- Title screen featuring "Rover"
- Directed by: Robert McKimson
- Story by: Tedd Pierce
- Starring: Mel Blanc Arthur Q. Bryan (uncredited)
- Edited by: Treg Brown
- Music by: Milt Franklyn
- Animation by: Warren Batchelder Ted Bonnicksen George Grandpré Tom Ray
- Layouts by: Robert Gribbroek
- Backgrounds by: William Butler
- Color process: Technicolor
- Production company: Warner Bros. Cartoons
- Distributed by: Warner Bros. Pictures The Vitaphone Corporation
- Release date: May 23, 1959 (USA);
- Running time: 6 minutes
- Language: English

= A Mutt in a Rut =

A Mutt in a Rut is a Warner Bros. Looney Tunes animated short directed by Robert McKimson, released on May 23, 1959, featuring Elmer Fudd.

The story concerns Elmer's dog, "Rover", who, after watching a television show about dogs, is determined to protest how he is treated, but after going hunting, every intention to hurt or kill Elmer backfires on him...in a good way. This is one of only a few storylines featuring Elmer Fudd wherein nothing disastrous happens to Elmer.

==Plot==
During Elmer's absence for work, Rover indulges in his favorite TV show, The Dog Lovers Hour, where host Carlton Canine discusses the bond between dogs and their masters. Disturbed by the show's portrayal of mistreated dogs and the ominous notion of hunting outings resulting in only one returning, Rover reacts with fury. He defaces Elmer's photo, displays defiance by trashing his slippers, and growls at Elmer when confronted.

Elmer, attributing Rover's behavior to neglect, resolves to take him hunting. However, Rover, fearing the hunting trip's outcome, plots to ensure his own safety by orchestrating accidents to harm Elmer. In a series of misadventures, Rover inadvertently saves Elmer's life by dispatching a bear and enduring an attack from a wild cat meant for Elmer. Despite Rover's attempts to eliminate Elmer, Elmer interprets each incident as acts of heroism, oblivious to Rover's true intentions. Rover's final scheme involving dynamite backfires, leading to his injury. Nevertheless, Elmer praises Rover for his bravery, promising him a medal.

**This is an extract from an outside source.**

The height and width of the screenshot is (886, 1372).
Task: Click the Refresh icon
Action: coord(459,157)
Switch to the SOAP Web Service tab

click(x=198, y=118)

Realizing his wrongdoing, Rover abandons his hostile actions. Upon returning home, Elmer tends to Rover's injuries with compassion. However, upon seeing The Dog Lovers Hour again, Rover, incensed by Canine's rhetoric, attacks him on live television.Carlton Canine said For obvious reasons this program is temporary Interrupted. Carlton Canine running in pain when Rover is biting in the seat of his pants. The certain closing saying THE END.

==Home media==
A Mutt in a Rut is available on the 2010 DVD Looney Tunes Super Stars' Foghorn Leghorn & Friends: Barnyard Bigmouth.